I am currently working on a case/control study in which we ran NGS sequencing for a ~198 SNPs panel. I started using VCFtools ( trough -tabix, parallel and vcfmerge) for vcf indexing and merging. After that I used VCFTOOLS to generate my PLINK file ( .ped and .map) to further running association statistics on PLINK 1.9 ( linux line command ). When I looked to the number of variants as being 356 I got suprised, because my SNP panel was designed to cover only 198 target SNPs instead. With that in mind, I also got a low "Total genotyping rate" of 0.520599 after running a --missing analysis on my PLINK file, which I believe is due to that overcounting of variants. Would anyone be able to give me some advice on solving that problem? This how my script looks like:
(VCF_MERGE) elielson@elielson-VirtualBox:~/bioinfo/arbovirose_all_vcf$ vcftools --vcf merged_vcfs.vcf --plink --out myplink
VCFtools - 0.1.16
(C) Adam Auton and Anthony Marcketta 2009
Parameters as interpreted:
--vcf merged_vcfs.vcf
--out myplink
--plink
Warning: Expected at least 2 parts in INFO entry: ID=TYPE,Number=A,Type=String,Description="The type of allele, either snp, mnp, ins, del, or complex.">
Warning: Expected at least 2 parts in INFO entry: ID=TYPE,Number=A,Type=String,Description="The type of allele, either snp, mnp, ins, del, or complex.">
Warning: Expected at least 2 parts in INFO entry: ID=TYPE,Number=A,Type=String,Description="The type of allele, either snp, mnp, ins, del, or complex.">
Warning: Expected at least 2 parts in INFO entry: ID=TYPE,Number=A,Type=String,Description="The type of allele, either snp, mnp, ins, del, or complex.">
Warning: Expected at least 2 parts in INFO entry: ID=TYPE,Number=A,Type=String,Description="The type of allele, either snp, mnp, ins, del, or complex.">
Warning: Expected at least 2 parts in FORMAT entry: ID=GQ,Number=1,Type=Integer,Description="Genotype Quality, the Phred-scaled marginal (or unconditional) probability of the called genotype">
After filtering, kept 6 out of 6 Individuals
Writing PLINK PED and MAP files ...
PLINK: Only outputting biallelic loci.
Done.
After filtering, kept 367 out of a possible 367 Sites
Run Time = 0.00 seconds
(base) elielson@elielson-VirtualBox:~/bioinfo/arbovirose_all_vcf$ plink --file myplink --missing --allow-no-sex
PLINK v1.90b6.21 64-bit (19 Oct 2020) www.cog-genomics.org/plink/1.9/
(C) 2005-2020 Shaun Purcell, Christopher Chang GNU General Public License v3
Logging to plink.log.
Options in effect:
--allow-no-sex
--file myplink
--missing
2910 MB RAM detected; reserving 1455 MB for main workspace.

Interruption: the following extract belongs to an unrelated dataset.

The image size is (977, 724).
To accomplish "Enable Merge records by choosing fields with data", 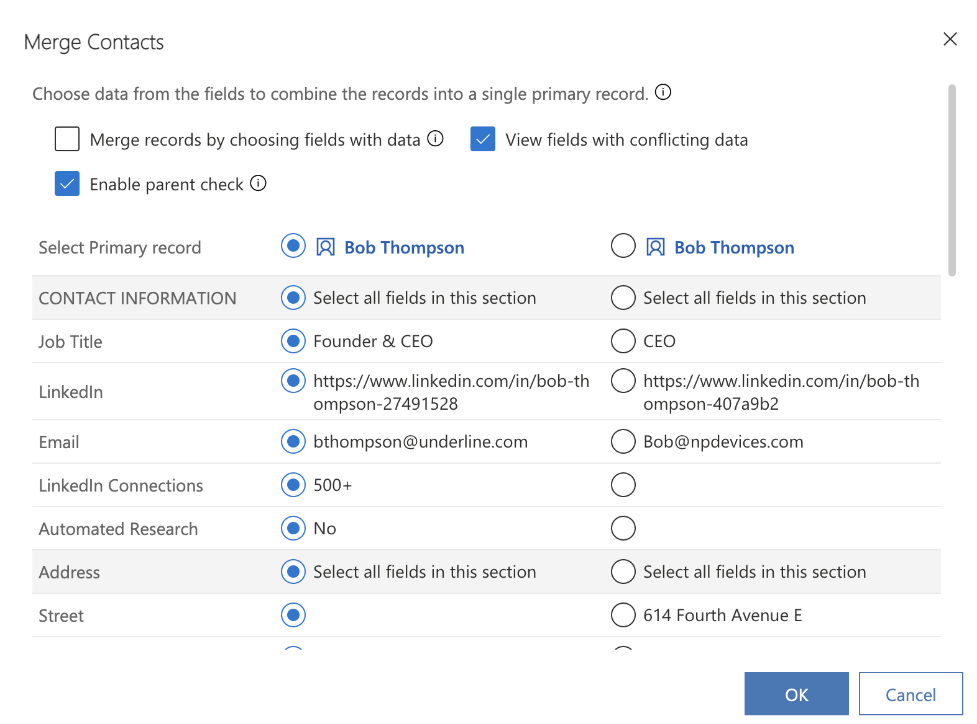I will click(x=67, y=139).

Possibly irregular .ped line. Restarting scan, assuming multichar alleles.
.ped scan complete (for binary autoconversion).
Performing single-pass .bed write (356 variants, 6 people).
--file: plink-temporary.bed + plink-temporary.bim + plink-temporary.fam
written.
356 variants loaded from .bim file.
6 people (0 males, 0 females, 6 ambiguous) loaded from .fam.
Ambiguous sex IDs written to plink.nosex .
6 phenotype values loaded from .fam.
Using 1 thread.
Before main variant filters, 6 founders and 0 nonfounders present.
Calculating allele frequencies... done.
Total genotyping rate is 0.520599.
Map and ped files are extremely old and inefficient. plink2 and their associated pgen files are much better to use now.
Similarly, vcftools is deprecated and shouldn’t be used. Use bcftools instead.
Please also format your code with the format button ‘the one with 1s and 0s. Your post is hard to read at the moment.